Mackerel: Once a Sustainability Hero, Now Teetering on the Brink

Posted by Emma on 11th Apr 2025       Reading Time:

The Marine Conservation Society (MCS) has warned restaurants, supermarkets, and fishmongers across the UK to stop serving Northeast Atlantic mackerel. In the latest Good Fish Guide update, the charity has downgraded the popular fish due to alarming overfishing trends that threaten its future as a viable seafood option.

For many years, mackerel has held a place of esteem on British menus. Its oily richness, nutritional value, and abundance made it a go-to sustainable choice for chefs and consumers alike. But recent assessments have revealed that fishing levels are placing the species under unsustainable pressure, with stocks now “nearing a breaking point.”

Alice Moore, manager of the Good Fish Guide, described the situation as “deeply concerning,” noting that “mackerel is under immense pressure from fishing activities across multiple nations, and the stock will soon be no longer able to sustain itself.”

A System in Decline

The MCS’s Good Fish Guide, updated biannually, uses a colour-coded traffic light system for consumers and a numerical scale (1 to 5) for businesses. Green-rated seafood (scores of 1–2) is recommended as the most sustainable option. Amber-rated species (3–4) indicate a need for improvement, while a red rating (5) signals serious environmental concerns and a call to avoid.

Most mackerel sold in the UK is caught in the Northeast Atlantic using midwater trawl nets—this method has now been downgraded from a rating of 3 to 4, meaning it is no longer recommended for sale or consumption. Even mackerel caught by hook and line, a previously considered more sustainable method, has seen its rating drop from 2 to 3.

A critical lack of coordinated international fisheries management drives the downgrade. Although countries such as the UK, Norway, Iceland, and the Faroe Islands harvest Northeast Atlantic mackerel, no unified plan remains to limit catch volumes. Since 2009, collective catch limits have exceeded scientific recommendations by 5% and 80%. In the past four years alone, these limits have overshot guidance by an average of 39%—equivalent to more than 188,000 tonnes annually.

A Call for Urgent Cooperation

The MCS urges governments, including the UK, to act swiftly and cooperatively. “The UK government must take immediate action to work with other nations to align catch limits with scientific advice,” Moore added. Without such collaboration, experts fear the mackerel stock may reach irreversible depletion.

A spokesperson for the UK Department for Environment, Food & Rural Affairs (Defra) responded: “Sustainability is at the heart of our approach to supporting the UK fishing industry and to our international negotiations. We have already taken action with Norway and the Faroe Islands to reduce fishing pressure on the Northeast Atlantic mackerel stock.”

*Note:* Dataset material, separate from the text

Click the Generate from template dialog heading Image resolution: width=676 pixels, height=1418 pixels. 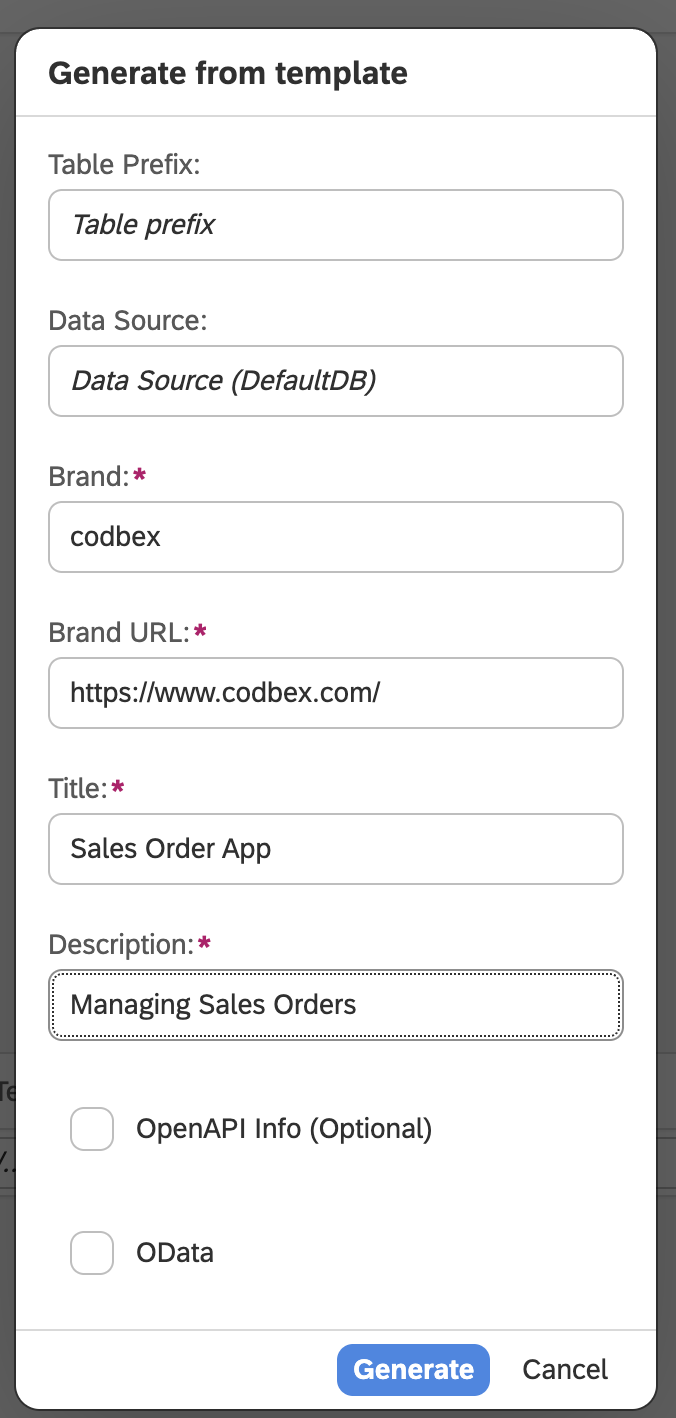pos(228,74)
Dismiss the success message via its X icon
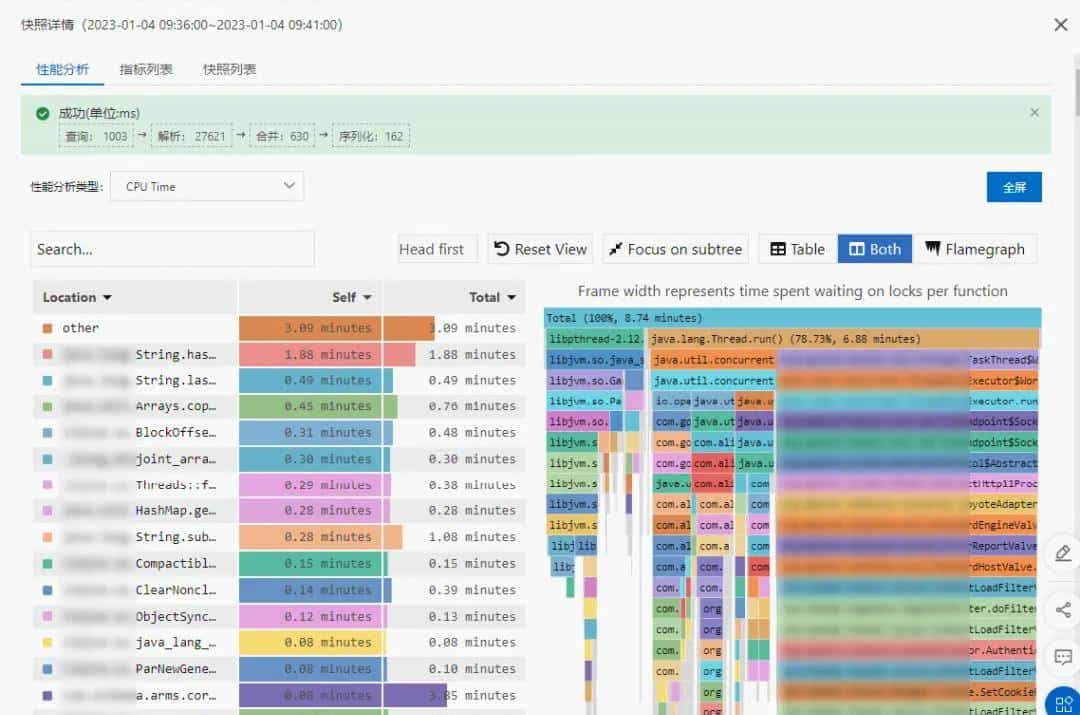This screenshot has width=1080, height=715. coord(1035,113)
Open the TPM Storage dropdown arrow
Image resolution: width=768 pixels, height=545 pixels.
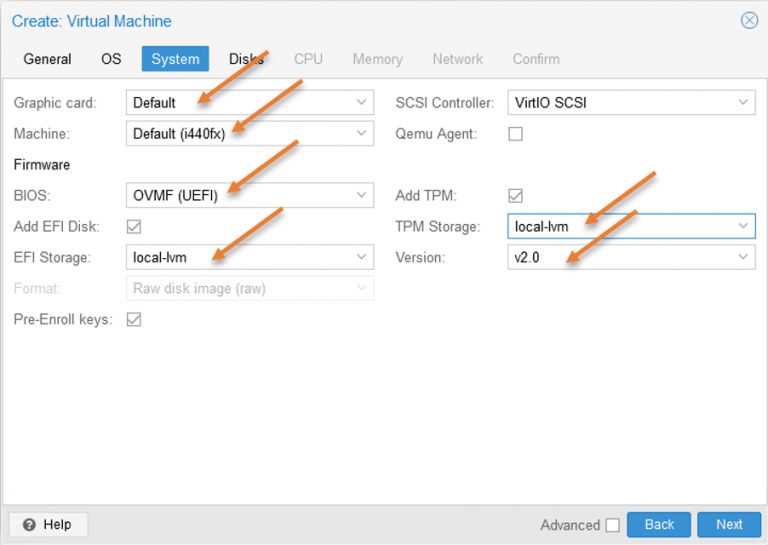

Yet critics argue these measures fall short without a comprehensive and enforceable management plan among all fishing nations.

Alternatives for a Responsible Plate

In light of mackerel’s demotion, the MCS recommends several sustainable alternatives. Herring from the North Sea and eastern English Channel, as well as sardines from Cornwall certified by the Marine Stewardship Council, are listed as greener choices that can help reduce pressure on dwindling mackerel stocks.

There are, however, glimmers of positive news in the updated guide. Monkfish caught in the North Sea have moved from amber to green, earning a “best choice” status. Blue marlin, while still rated poorly, has been upgraded slightly from a red (5) to an amber (4), reflecting a marginal reduction in fishing pressure. Farmed seafood ratings remained unchanged, with certified basa and tilapia maintaining their green status and farmed bluefin tuna remaining firmly on the red list.

Conclusion: A Turning Point for Sustainable Seafood?

The decline of mackerel serves as a sobering reminder that sustainability is not a static label—it must be continually earned and protected. Once a shining example of responsible fishing, mackerel is at risk of disappearing from our menus if urgent action is not taken. The Marine Conservation Society’s appeal is both a warning and a call to arms: protect marine life through science-led policy and responsible consumer choices.

As the October update of the Good Fish Guide looms, stakeholders across the seafood supply chain will be watching closely—and perhaps, rethinking what belongs on the plate.